La novena huelga general en Argentina contra el Gobierno de Raúl Alfonsín ha servido, al margen de sus discutibles pero legítimos intereses sindicales, para reunir a la grey de la peronista Confederación General de Trabajo que, hace sólo tres semanas, se encontró al borde de la escisión a cuenta de si el representante sindical en la dirección del peronismo sería un renovador, un histórico, un verticalista, un miembro de las 62 organizaciones, de las 25 organizaciones o de las 15 organizaciones (agrupaciones de gremios peronistas de distintas corrientes tácticas).La huelga fue seguida por un 98% de la población laboral, según datos de la central sindical (esta vez el Ministerio de Trabajo no facilitó un seguimiento de la misma). En todo caso, funcionaron taxis y colectivos, confiterías, cines, teatros y medios de comunicación. Como en ocasiones anteriores, la huelga afectó esencialmente a los centros fabriles del Gran Buenos Aires.

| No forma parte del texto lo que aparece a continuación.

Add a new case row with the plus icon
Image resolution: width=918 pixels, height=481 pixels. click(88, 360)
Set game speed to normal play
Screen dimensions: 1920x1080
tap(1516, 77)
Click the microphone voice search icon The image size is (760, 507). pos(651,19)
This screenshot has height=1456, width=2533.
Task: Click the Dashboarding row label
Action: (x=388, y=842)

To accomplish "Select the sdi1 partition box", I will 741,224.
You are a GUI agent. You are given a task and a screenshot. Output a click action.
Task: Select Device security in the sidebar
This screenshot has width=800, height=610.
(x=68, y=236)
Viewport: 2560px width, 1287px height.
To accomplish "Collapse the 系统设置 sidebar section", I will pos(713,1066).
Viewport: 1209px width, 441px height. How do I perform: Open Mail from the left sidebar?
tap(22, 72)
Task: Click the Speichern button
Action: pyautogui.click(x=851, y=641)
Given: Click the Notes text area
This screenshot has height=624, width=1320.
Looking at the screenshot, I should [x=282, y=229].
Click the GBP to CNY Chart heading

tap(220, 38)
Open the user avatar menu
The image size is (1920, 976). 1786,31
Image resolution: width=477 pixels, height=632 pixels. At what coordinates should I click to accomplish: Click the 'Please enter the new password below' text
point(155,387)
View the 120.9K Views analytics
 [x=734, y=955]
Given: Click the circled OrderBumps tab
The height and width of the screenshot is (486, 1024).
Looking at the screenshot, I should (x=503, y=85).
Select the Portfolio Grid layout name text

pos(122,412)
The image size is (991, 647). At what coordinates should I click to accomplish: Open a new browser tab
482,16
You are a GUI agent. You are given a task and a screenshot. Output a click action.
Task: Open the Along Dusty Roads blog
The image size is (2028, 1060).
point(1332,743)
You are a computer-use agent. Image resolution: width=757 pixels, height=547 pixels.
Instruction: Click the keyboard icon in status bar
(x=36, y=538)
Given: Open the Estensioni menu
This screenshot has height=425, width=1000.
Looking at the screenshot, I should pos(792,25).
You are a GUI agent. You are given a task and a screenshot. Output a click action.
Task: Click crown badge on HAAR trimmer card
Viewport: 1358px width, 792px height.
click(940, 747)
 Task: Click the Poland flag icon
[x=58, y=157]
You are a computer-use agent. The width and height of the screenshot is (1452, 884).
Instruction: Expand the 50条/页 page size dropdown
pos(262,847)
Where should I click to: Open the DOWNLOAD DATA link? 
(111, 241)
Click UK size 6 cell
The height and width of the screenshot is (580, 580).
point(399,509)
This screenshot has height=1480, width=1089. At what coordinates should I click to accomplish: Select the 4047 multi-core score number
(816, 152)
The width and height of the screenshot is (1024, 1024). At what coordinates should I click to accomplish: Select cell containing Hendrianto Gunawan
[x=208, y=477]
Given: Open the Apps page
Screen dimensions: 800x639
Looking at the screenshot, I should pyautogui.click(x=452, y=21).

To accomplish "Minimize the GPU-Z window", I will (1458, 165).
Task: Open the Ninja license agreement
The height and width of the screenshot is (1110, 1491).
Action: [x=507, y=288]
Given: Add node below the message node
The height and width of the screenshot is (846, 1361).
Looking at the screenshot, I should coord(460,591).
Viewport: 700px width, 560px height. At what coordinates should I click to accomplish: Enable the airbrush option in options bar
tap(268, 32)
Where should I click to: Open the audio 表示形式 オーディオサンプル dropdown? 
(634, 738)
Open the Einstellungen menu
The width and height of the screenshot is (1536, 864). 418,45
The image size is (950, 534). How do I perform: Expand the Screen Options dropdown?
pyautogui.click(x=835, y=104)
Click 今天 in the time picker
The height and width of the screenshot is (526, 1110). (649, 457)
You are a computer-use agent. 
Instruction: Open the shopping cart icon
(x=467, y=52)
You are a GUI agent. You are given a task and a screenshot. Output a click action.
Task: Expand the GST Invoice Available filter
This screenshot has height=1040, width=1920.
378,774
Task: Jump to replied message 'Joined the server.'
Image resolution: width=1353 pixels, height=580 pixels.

La concentración en la plaza de Mayo, frente a la Casa Rosada, se vio deslucida por un considerable aguacero; los diarios porteños cifran la asistencia entre 15.000 y 30.000 personas, y el Ministerio del Interior tampoco esta vez evaluó policialmente el número de manifestantes. La CGT informó oficialmente que los asistentes al discurso de su líder, Saúl Ubaldini, fueron exactamente 165.000 personas.

Bajo la consigna "¡Que se vayan!", el secretario de la CGT acusó al Gobierno de llevar a los argentinos al hambre, la desocupación y la miseria, exigiendo la renuncia de todo el equipo económico gubernamental y la moratoria unilateral en el pago de la deuda externa. Anunció finalmente un plan de movilizaciones continuas contra el Gobierno.

Antonio Cafiero, gobernador electo de la provincia de Buenos Aires, aspirante oficioso a las elecciones presidenciales de dentro de 27 meses y líder de los peronistas renovadores, una de las múltiples fracciones del justicialismo, prefirió no subir a la tribuna para acompañar a Ubaldini, dado que carecía de seguridades por parte de la Unión Obrera Metalúrgica -sindicalistas duros entre los duros- de no ser abucheado.

* Este artículo apareció en la edición impresa del jueves, 05 de noviembre de 1987.